Damit hatte Alonso aber gerechnet. "Das war für uns keine Überraschung", betonte er. "Wir waren heute sehr langsam im Vergleich zu ihnen, aber dank des Streckenlayouts und einiger Schwierigkeiten beim Überholen blieben wir konstant und fuhren auf Platz 2."
Normalerweise nur Dritter
Damit hatte Alonso nicht gerechnet. "Platz 3 war unser verdienter Platz", sagte er. In den Trainings und dem Qualifying sei er immer Dritter gewesen. Das erwartete er auch für das Rennen. "Das Ergebnis ist gut für uns, aber wir müssen unsere Renn- und Qualifying-Pace verbessern. Diesmal waren wir nicht schnell genug, um mit Red Bull zu kämpfen."
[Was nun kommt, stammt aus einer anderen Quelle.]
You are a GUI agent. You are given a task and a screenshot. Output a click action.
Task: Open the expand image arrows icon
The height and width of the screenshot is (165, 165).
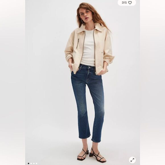point(132,160)
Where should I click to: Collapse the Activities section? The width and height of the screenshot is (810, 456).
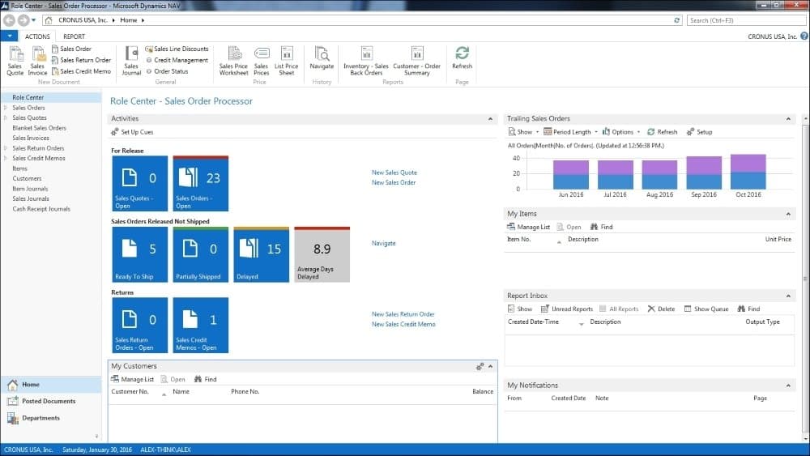pyautogui.click(x=490, y=119)

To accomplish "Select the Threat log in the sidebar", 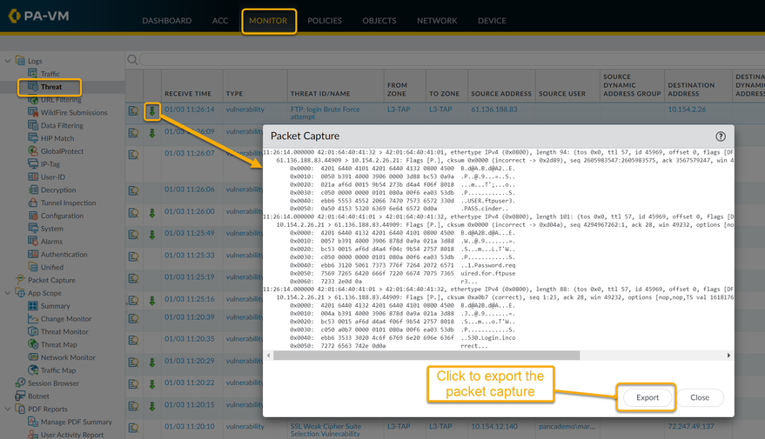I will point(51,87).
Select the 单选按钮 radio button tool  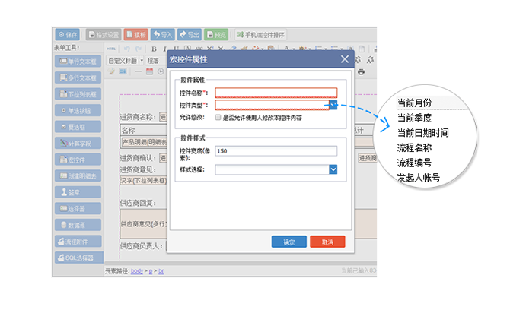click(78, 110)
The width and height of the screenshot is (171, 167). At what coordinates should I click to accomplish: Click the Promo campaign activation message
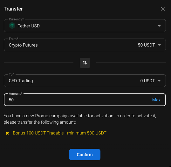[x=80, y=119]
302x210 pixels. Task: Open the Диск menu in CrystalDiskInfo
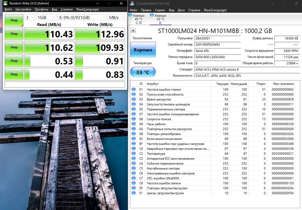181,10
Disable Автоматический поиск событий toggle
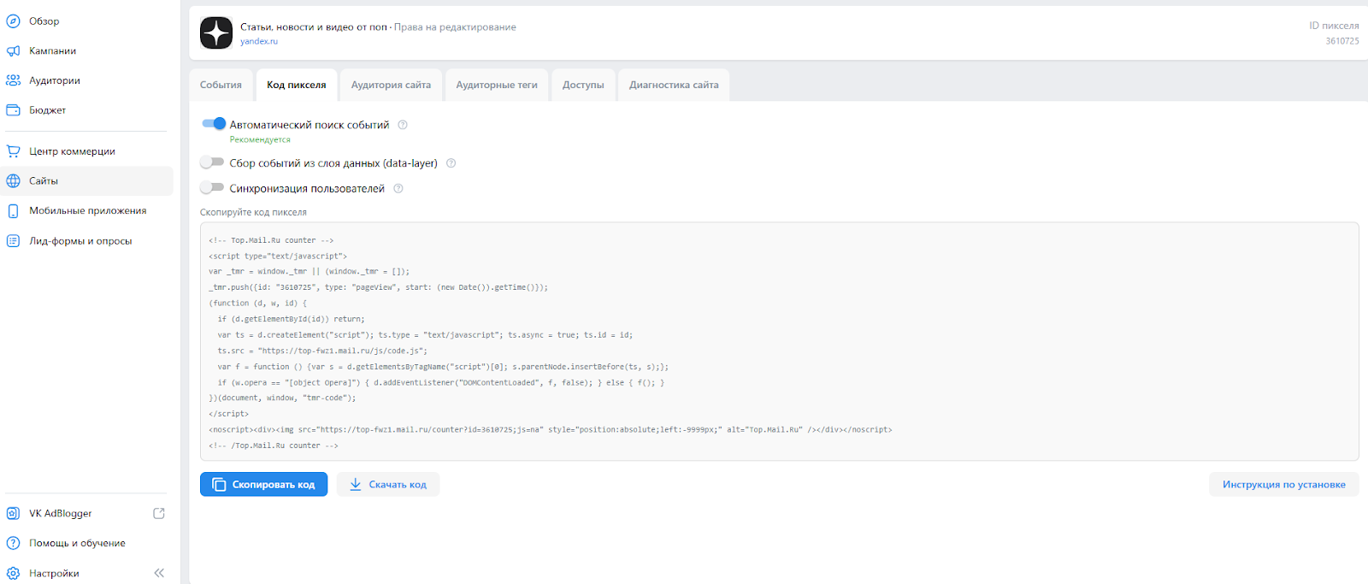The image size is (1368, 584). (213, 124)
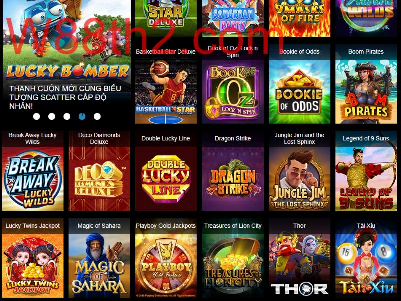Open the Playboy Gold Jackpots title link
Screen dimensions: 401x301
(x=166, y=226)
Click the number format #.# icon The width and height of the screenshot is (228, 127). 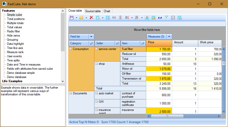coord(160,18)
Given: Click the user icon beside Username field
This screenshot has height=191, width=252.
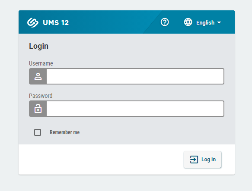Looking at the screenshot, I should pyautogui.click(x=38, y=76).
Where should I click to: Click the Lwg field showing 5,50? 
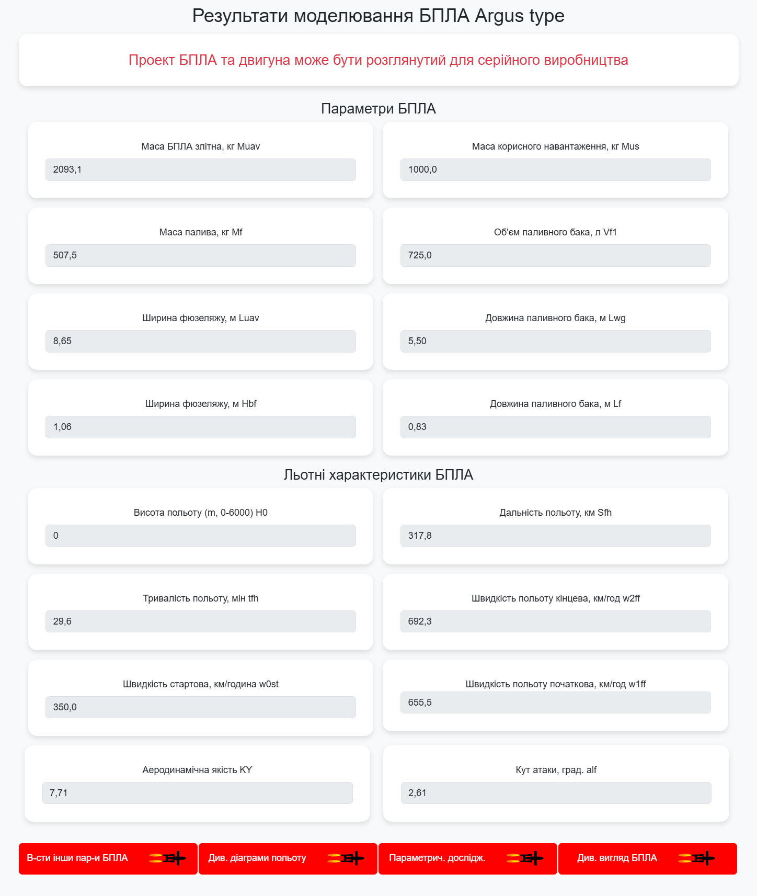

Der Spanier wurde sogar noch deutlicher: "Wir müssen uns verbessern, wenn wir um den Titel kämpfen wollen - hier war Red Bull unschlagbar und obwohl McLaren heute Probleme hatte, werden sie in Spa und Monza sehr stark sein." Dort erwartet sich Alonso von einigen Updates einen zusätzlichen Schub. "Hoffentlich schließen wir damit die Lücke zu den Besten."
Mark Webber habe ohne Probleme 40 Runden auf den weichen Reifen fahren können. Ferrari konnte seine Strategie nicht entsprechend anpassen. "Aber wenn man die Pace von Red Bull hat, funktioniert jede Strategie", meinte Alonso. Das Duell gegen Sebastian Vettel gewann er nur, weil der Hungaroring keine Überholmöglichkeiten bietet. "Er war ein oder zwei Sekunden schneller", gab Alonso zu. "Die Strecke half uns heute - auf einer normalen Strecke wäre es unmöglich gewesen, Platz 2 zu halten."